The current management emphasizes that the use of the public budget to subsidize energy must be reflected in the pump. However, it has been identified that various gas stations maintain profit margins that absorb the fiscal stimulus without passing it on to transporters and end users.
Supervision and dialogue with the hydrocarbon sector
To correct these distortions, the Executive scheduled a strategic meeting with businessmen from the gas sector this Tuesday, April 21. The purpose of the meeting is to break down the operational causes of the increase and establish control mechanisms that guarantee the stability of costs throughout the national territory.
- SAT Review: Inspection protocols will be activated with financial institutions to detect irregularities in the value chain.
- Price monitoring: The federal government will ensure that the stations operate within the established official ranges.
- Administrative sanctions: Measures against those who maintain prices outside of market reality and government support are not ruled out.

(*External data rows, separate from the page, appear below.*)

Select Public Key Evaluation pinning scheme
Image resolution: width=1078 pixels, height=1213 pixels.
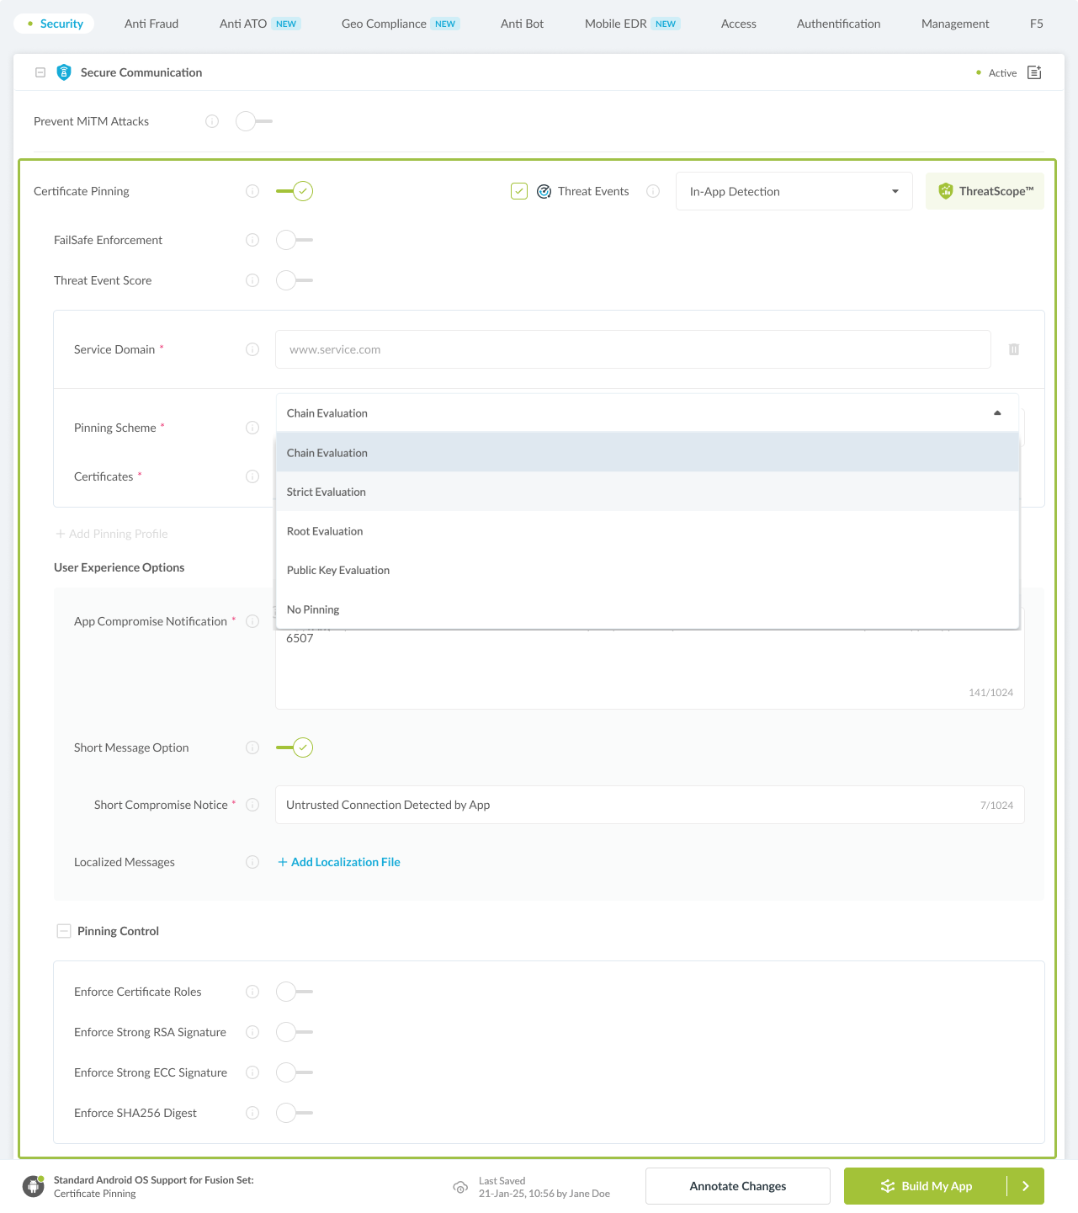click(x=338, y=571)
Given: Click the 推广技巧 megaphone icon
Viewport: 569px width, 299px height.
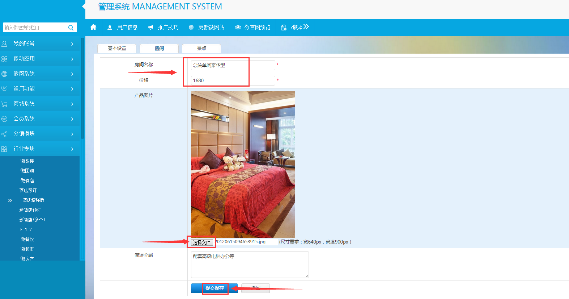Looking at the screenshot, I should click(150, 28).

International market dynamics and internal adjustments
The global context of hydrocarbons presents favorable conditions that reinforce the presidency’s position. The value of the Mexican oil mix registered a downward trend, falling from 100 to 88 dollars per barrel. This reduction in the cost of raw materials is a determining factor that should lead to a natural drop in the prices of derivatives, a situation that has not occurred in the diesel segment.

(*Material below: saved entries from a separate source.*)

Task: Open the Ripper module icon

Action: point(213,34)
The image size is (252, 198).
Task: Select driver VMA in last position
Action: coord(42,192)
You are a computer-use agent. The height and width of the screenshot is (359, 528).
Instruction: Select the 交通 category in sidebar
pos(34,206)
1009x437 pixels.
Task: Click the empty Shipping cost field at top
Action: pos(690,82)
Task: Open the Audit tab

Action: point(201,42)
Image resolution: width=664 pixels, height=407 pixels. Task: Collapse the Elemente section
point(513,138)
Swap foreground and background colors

The Ministry of Finance and Public Credit (SHCP) is evaluating an additional financial strategy to force a greater reduction in the price of diesel, projecting a target below 28 pesos per liter.
This technical planning seeks to align with the economic reality of international inputs. Simultaneously, a direct recommendation has been issued to users to prioritize supply at stations that maintain competitive prices, fostering market pressure on concessionaires who persist in maintaining high rates without technical justification.